Only the number is needed: how many lines of the records include "computer"?

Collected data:
┌──

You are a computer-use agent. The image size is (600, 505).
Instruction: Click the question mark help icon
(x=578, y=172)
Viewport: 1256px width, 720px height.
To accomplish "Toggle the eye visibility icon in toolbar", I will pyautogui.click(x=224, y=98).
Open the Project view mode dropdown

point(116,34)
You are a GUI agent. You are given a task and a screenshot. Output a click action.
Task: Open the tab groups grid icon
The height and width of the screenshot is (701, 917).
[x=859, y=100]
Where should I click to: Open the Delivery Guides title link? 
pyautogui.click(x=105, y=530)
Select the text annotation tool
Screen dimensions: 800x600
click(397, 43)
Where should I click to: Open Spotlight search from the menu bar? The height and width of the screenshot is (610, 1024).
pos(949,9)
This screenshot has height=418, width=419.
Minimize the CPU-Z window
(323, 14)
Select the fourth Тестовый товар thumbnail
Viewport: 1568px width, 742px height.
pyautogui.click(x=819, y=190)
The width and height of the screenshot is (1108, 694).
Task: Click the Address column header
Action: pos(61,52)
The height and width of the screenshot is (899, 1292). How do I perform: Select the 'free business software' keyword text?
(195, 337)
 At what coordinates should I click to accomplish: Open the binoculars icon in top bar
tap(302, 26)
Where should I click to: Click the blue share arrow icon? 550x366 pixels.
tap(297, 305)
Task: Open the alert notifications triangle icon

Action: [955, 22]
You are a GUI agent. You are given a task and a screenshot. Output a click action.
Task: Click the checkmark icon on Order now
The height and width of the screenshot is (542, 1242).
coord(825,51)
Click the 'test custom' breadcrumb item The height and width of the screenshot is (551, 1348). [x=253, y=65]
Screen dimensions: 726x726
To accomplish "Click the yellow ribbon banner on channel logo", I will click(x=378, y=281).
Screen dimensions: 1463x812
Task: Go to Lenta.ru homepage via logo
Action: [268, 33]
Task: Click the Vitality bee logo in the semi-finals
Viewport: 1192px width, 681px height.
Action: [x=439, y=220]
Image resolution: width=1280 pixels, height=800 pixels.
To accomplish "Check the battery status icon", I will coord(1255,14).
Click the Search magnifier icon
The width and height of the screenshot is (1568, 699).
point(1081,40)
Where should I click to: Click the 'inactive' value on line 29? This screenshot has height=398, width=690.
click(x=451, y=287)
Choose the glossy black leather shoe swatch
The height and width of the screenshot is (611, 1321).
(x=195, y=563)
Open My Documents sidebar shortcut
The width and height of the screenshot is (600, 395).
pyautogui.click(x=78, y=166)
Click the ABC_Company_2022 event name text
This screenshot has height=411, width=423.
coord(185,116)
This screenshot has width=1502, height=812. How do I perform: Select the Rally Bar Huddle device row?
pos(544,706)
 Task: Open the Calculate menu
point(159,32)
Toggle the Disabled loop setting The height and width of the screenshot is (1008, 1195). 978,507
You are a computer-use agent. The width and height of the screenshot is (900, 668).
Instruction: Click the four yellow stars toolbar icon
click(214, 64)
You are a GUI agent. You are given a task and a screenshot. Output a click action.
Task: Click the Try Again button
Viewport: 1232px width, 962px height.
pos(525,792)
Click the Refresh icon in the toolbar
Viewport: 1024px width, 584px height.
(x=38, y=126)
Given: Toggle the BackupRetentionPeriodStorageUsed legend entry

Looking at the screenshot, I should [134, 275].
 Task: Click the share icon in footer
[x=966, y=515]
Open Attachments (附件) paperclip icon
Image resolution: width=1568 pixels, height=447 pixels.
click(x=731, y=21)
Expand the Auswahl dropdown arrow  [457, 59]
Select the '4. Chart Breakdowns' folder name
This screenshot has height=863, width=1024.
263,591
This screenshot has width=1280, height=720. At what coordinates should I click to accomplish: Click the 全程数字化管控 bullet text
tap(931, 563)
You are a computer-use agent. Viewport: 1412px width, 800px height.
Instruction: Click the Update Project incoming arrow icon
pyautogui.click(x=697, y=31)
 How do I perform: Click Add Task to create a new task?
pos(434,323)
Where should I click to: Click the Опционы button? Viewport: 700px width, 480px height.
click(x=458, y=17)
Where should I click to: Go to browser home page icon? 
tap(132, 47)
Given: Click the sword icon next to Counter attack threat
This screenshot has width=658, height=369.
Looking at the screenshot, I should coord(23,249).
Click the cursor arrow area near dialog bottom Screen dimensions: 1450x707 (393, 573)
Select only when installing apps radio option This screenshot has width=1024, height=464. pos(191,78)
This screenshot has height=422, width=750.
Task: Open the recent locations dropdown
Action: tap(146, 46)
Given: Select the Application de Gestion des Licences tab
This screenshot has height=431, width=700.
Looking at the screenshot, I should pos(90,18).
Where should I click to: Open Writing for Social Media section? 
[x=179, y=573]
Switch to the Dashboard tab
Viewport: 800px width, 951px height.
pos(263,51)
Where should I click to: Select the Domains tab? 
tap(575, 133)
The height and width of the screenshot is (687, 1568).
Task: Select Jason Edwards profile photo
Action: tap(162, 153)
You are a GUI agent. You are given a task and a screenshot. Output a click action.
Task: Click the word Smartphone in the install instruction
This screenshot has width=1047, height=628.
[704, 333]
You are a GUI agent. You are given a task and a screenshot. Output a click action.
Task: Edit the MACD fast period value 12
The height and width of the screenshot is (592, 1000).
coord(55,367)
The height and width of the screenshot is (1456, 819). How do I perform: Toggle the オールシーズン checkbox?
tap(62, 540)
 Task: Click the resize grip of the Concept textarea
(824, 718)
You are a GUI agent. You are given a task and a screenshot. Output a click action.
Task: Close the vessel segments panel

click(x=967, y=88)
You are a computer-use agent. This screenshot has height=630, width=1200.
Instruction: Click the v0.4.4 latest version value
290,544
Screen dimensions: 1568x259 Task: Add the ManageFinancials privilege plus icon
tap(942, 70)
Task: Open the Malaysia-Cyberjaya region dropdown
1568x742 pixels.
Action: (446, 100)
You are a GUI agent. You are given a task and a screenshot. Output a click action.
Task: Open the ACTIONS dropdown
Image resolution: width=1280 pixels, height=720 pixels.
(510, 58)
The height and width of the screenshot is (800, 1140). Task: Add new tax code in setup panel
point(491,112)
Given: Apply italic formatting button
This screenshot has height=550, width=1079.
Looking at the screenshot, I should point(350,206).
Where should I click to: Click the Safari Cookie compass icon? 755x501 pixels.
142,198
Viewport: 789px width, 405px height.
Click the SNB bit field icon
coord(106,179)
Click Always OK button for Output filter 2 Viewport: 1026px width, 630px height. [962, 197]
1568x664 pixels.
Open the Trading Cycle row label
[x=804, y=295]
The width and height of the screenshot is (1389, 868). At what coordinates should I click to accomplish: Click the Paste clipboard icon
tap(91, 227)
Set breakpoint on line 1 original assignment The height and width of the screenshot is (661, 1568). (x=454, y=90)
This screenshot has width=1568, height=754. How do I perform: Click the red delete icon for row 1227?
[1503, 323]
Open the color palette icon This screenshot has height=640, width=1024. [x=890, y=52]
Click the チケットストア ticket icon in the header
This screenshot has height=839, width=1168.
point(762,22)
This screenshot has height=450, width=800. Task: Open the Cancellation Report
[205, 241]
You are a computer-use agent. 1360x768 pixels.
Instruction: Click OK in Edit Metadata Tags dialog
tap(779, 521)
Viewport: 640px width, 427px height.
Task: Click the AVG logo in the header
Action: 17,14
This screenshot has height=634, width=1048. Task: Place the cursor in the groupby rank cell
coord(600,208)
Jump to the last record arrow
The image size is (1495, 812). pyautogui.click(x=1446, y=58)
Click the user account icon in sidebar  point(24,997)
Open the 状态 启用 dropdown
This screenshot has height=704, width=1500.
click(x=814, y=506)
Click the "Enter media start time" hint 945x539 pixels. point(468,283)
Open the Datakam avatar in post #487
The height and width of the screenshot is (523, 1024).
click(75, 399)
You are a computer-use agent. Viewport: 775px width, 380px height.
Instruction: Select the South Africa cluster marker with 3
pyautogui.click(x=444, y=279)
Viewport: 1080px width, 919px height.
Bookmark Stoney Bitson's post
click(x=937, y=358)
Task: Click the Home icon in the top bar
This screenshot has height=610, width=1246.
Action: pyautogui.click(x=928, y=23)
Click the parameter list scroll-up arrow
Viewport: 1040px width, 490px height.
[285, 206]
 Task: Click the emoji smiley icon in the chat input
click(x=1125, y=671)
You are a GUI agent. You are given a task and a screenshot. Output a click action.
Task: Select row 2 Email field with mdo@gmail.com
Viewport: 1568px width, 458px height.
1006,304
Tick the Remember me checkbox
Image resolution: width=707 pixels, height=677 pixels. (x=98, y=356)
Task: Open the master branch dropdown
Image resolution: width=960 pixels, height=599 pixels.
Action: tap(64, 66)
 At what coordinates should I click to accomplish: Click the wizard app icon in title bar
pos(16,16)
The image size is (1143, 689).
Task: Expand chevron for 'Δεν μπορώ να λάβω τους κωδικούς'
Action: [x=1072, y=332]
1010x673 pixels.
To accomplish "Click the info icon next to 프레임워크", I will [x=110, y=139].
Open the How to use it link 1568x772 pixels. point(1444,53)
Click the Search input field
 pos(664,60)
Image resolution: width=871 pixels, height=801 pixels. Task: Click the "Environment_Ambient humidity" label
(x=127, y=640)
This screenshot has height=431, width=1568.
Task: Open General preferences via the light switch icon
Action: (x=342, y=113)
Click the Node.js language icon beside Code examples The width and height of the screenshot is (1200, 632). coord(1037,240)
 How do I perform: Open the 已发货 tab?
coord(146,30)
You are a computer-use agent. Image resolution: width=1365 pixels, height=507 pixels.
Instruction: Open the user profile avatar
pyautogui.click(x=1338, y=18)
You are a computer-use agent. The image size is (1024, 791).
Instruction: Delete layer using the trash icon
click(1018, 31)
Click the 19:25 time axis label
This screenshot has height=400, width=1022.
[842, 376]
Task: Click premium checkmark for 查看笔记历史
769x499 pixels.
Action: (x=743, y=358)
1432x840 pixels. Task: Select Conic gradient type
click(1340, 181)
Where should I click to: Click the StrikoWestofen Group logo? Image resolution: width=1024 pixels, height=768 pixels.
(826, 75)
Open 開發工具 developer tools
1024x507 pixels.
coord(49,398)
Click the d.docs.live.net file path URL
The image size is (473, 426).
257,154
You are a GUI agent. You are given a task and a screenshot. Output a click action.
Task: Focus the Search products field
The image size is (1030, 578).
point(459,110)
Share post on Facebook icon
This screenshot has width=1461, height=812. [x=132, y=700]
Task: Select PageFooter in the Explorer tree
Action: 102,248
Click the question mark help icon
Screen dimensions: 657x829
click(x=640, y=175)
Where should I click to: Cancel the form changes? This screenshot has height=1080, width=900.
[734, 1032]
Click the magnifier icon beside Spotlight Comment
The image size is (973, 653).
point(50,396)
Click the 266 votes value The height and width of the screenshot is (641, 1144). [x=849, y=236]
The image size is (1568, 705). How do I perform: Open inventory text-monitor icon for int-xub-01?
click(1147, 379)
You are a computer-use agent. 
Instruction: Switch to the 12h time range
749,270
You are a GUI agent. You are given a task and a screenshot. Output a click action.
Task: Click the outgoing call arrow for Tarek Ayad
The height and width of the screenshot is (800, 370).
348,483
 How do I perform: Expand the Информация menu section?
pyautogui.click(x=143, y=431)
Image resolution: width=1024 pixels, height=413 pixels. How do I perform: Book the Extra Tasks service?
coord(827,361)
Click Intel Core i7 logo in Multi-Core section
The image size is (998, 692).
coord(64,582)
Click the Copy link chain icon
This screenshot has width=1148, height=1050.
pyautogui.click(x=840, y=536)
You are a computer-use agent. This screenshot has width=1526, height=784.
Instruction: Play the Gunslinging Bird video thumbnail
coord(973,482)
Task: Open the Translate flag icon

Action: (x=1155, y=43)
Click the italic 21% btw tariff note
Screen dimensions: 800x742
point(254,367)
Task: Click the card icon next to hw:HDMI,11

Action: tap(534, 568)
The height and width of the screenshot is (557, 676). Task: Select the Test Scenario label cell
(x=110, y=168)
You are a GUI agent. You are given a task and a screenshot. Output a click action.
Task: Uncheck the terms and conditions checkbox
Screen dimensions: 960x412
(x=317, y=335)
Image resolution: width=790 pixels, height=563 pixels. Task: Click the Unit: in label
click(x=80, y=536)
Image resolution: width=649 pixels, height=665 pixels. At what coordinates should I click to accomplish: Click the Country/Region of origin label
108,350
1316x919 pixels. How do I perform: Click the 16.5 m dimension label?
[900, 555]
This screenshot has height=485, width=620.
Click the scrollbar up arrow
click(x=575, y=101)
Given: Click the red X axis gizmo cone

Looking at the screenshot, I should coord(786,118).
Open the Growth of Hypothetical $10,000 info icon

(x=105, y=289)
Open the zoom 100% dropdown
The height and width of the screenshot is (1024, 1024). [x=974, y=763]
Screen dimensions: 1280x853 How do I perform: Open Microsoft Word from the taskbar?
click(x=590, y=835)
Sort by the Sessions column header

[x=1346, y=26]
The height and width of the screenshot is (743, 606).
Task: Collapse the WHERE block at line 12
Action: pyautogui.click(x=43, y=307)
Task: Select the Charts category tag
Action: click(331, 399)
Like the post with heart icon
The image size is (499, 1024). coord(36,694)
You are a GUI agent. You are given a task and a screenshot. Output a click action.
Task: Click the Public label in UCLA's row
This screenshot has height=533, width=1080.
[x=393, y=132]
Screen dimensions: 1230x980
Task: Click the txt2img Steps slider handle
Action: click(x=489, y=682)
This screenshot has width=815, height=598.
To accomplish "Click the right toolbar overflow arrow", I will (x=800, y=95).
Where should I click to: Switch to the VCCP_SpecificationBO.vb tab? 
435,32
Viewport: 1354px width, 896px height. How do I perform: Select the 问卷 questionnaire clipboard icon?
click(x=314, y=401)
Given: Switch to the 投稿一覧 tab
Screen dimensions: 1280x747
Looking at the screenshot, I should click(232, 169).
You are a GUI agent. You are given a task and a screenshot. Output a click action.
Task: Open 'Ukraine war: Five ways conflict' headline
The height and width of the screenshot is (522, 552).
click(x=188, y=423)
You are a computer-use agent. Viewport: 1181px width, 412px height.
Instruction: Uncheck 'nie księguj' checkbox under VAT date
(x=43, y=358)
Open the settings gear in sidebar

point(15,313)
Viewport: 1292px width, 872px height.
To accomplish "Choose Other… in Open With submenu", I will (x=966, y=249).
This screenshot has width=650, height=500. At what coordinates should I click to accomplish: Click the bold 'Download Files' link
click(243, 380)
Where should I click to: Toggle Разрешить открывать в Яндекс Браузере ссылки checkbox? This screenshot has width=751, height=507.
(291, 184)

└──

> Reply
11